The trace only depends on values near the boundary. That is, if $\phi\in C^\infty([0,\infty))$ is one in a neighborhood of zero, then $\operatorname{tr}_\Omega(\phi u)=\operatorname{tr}_\Omega(u)$ for every $u\in H^1(\mathcal C)$. With this in mind, you can formally apply a cut-off to your constant function and treat the trace in that way. Traces do indeed make sense in $H^\epsilon(\mathcal C)$ since multiplication by a compactly supported function brings your function to $H^1(\mathcal C)$.
But this is not needed if you just want to show that the inclusion is strict. The point is that $H^\epsilon(\mathcal C)$ is a completion of $H^1(\mathcal C)$. When showing that constant functions are in the completion but not the original space, we should of course remember that they are not in the original space – if you permit the tautology. The norm $\|\cdot\|_{H^\epsilon(\mathcal C)}$ was only defined for functions in $H^1(\mathcal C)$ by the integral expression in the first place, so the expression $\|u_n-1\|_{H^\epsilon(\mathcal C)}$ (or $\|1\|_{H^\epsilon(\mathcal C)}$) indeed does not make sense for the norm defined on $H^1(\mathcal C)$. (Of course the norm can be naturally extended and the integral expression is exactly the same. You just need to extend the trace map to $\operatorname{tr}_\Omega:H^\epsilon(\mathcal C)\to L^2(\Omega)$ via cut-offs or otherwise to make sense of the expression.)

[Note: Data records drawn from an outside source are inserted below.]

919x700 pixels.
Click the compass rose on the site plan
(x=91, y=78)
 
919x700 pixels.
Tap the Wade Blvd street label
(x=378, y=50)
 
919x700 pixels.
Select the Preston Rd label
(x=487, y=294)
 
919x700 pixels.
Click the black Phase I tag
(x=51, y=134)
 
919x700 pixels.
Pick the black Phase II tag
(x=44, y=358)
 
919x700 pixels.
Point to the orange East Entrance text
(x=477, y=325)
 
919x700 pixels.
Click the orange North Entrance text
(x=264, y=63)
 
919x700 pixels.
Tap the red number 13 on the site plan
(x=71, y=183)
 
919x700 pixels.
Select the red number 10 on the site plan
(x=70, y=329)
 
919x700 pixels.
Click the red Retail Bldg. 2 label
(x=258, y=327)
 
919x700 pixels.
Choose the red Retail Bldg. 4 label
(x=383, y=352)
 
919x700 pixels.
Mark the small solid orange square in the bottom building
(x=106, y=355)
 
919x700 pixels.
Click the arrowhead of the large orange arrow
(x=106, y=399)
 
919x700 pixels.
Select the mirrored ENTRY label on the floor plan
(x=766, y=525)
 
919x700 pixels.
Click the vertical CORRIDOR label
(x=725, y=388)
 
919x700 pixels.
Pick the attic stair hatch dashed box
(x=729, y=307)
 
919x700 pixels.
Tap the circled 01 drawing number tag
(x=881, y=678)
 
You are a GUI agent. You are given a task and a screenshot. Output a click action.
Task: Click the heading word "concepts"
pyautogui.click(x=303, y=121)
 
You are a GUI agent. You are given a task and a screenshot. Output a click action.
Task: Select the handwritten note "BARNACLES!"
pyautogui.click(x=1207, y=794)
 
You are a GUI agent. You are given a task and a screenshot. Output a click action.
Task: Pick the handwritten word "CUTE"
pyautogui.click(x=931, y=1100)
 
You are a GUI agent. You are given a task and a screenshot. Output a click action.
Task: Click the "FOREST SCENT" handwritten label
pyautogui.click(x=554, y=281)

Once you have confirmed (as you seem to have) that your sequence is Cauchy in the norm, then it automatically has a limit in the completion. The sequence converges locally uniformly (in fact, it is eventually constant in any compact set), so it is easy to observe that if it had a limit in $H^1(\mathcal C)$, it would have to be the pointwise limit – the constant function. But the constant is not in $H^1(\mathcal C)$, so you have indeed shown that the completion contains a point outside the original space. This point is a point in a formal completion (an equivalence class of Cauchy sequences) but in this case it is natural to identify with a function (which is not in $H^1(\mathcal C)$).